- Selected passage:
- - -
Jump to content

Datsun 620 sub frame swap


Kold91

Recommended Posts

I want to swap the front and rear subframes from another car into my truck in order to get a much better suspension, disc brakes and be able to run coilovers.

I know one guy did it with a miata into his 520. but I'm wondering if anyone has any experience with a 620?

 

also which would be better, miata subframes or s13 240sx or other? im also going to run the motor and tranny from the donor car

 

 

heres a few pics of my truck. its a 74 with an l18 and a 4 speed

IMG_0815.jpg

IMG_1541.jpg

Link to comment
  • Replies 42
  • Created
  • Last Reply

Top Posters In This Topic

Top Posters In This Topic

620 don't have subframes in the way that Camaros and whatnot do, they have frames. People usually talk about subframe swaps when they are talking about American uni-body cars. This means that a you not not just be able to bolt the front half of a different frame onto the cab, and go away. Moving to better suspension and brakes, is going to probably involve a bunch of welding and fab to attach to the 620 frame (or a different frame if you choose to swap to one of those.

 

Additionally in much the same way that 620s don't have frames Miatas and 240s only sorta do. Most Japanese cars do not have front subframes like American uni-bodies, because the Japanese actually understand (or at least learned much earlier) what a "uni-body" car is supposed to be and their cars don't have big half ladder frames under them, the suspension actually attaches to uni-body, except where they use a transverse sub-frame. A transverse subframe is what you have in the front and rear of Miatas and 240s (a term I just made up).

 

Miata rear subframe:

DSCN5344.jpg

 

It is a subframe bolted to the uni-body that holds all of the suspension except for the shocks and springs.

 

For reference, this is a Camaro subframe:

69_camaro_7_big.jpg

 

It has a traditional ladder frame shape, and holds all of the suspension, engine, steering, bodywork, etc.

 

I feel like I've left out some of the key information, but I'm tired, so let me know if things were confusing, or whatever.

 

Now I would like to ask you why you want to upgrade to modern suspension and brakes?

 

Here's my personal opinion:

 

You don't need modern suspension. People have been making cars handle with shitty suspension for decades. I guarantee you that a properly sorted 620 with stock style suspension will spank a badly done truck with either Miata or 240 suspension. Taking your time, doing your homework, and keeping a mostly stock system will save you money and be a better truck in the long run.

 

But if you just want to have coilovers so you can say you have coilovers, or if you're just going to stance it and hard park it, or drift it, then I really don't care what you do.

  • Like 1
Link to comment

620 don't have subframes in the way that Camaros and whatnot do, they have frames. People usually talk about subframe swaps when they are talking about American uni-body cars. This means that a you not not just be able to bolt the front half of a different frame onto the cab, and go away. Moving to better suspension and brakes, is going to probably involve a bunch of welding and fab to attach to the 620 frame (or a different frame if you choose to swap to one of those.
- - -
- Data entries:
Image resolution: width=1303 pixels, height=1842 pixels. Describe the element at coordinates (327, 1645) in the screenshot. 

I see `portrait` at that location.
- - -
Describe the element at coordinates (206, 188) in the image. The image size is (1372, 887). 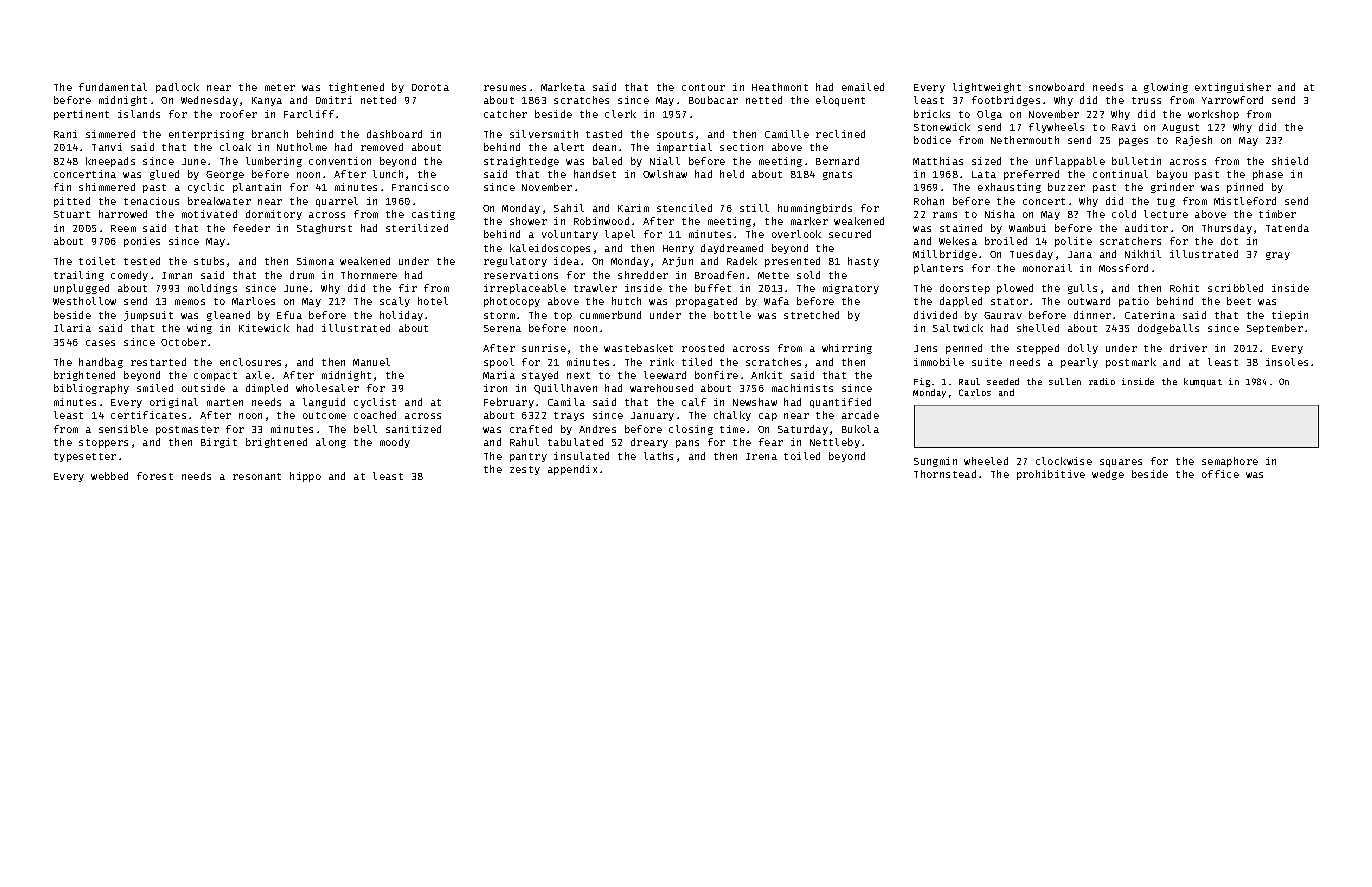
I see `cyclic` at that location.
- - -
- Required tasks:
**A)** In the forum thread about the Datsun 620 subframe swap, what engine and transmission does the poster's 1974 truck have?
**B)** Continue the forum thread about the Datsun 620 subframe swap, starting after its last sentence.

- Final results:
**A)** An L18 engine with a 4-speed transmission.

**B)**
Additionally in much the same way that 620s don't have frames Miatas and 240s only sorta do. Most Japanese cars do not have front subframes like American uni-bodies, because the Japanese actually understand (or at least learned much earlier) what a "uni-body" car is supposed to be and their cars don't have big half ladder frames under them, the suspension actually attaches to uni-body, except where they use a transverse sub-frame. A transverse subframe is what you have in the front and rear of Miatas and 240s (a term I just made up).

 

Miata rear subframe:

DSCN5344.jpg

 

It is a subframe bolted to the uni-body that holds all of the suspension except for the shocks and springs.

 

For reference, this is a Camaro subframe:

69_camaro_7_big.jpg

 

It has a traditional ladder frame shape, and holds all of the suspension, engine, steering, bodywork, etc.

 

I feel like I've left out some of the key information, but I'm tired, so let me know if things were confusing, or whatever.

 

Now I would like to ask you why you want to upgrade to modern suspension and brakes?

 

Here's my personal opinion:

 

You don't need modern suspension. People have been making cars handle with shitty suspension for decades. I guarantee you that a properly sorted 620 with stock style suspension will spank a badly done truck with either Miata or 240 suspension. Taking your time, doing your homework, and keeping a mostly stock system will save you money and be a better truck in the long run.

 

But if you just want to have coilovers so you can say you have coilovers, or if you're just going to stance it and hard park it, or drift it, then I really don't care what you do.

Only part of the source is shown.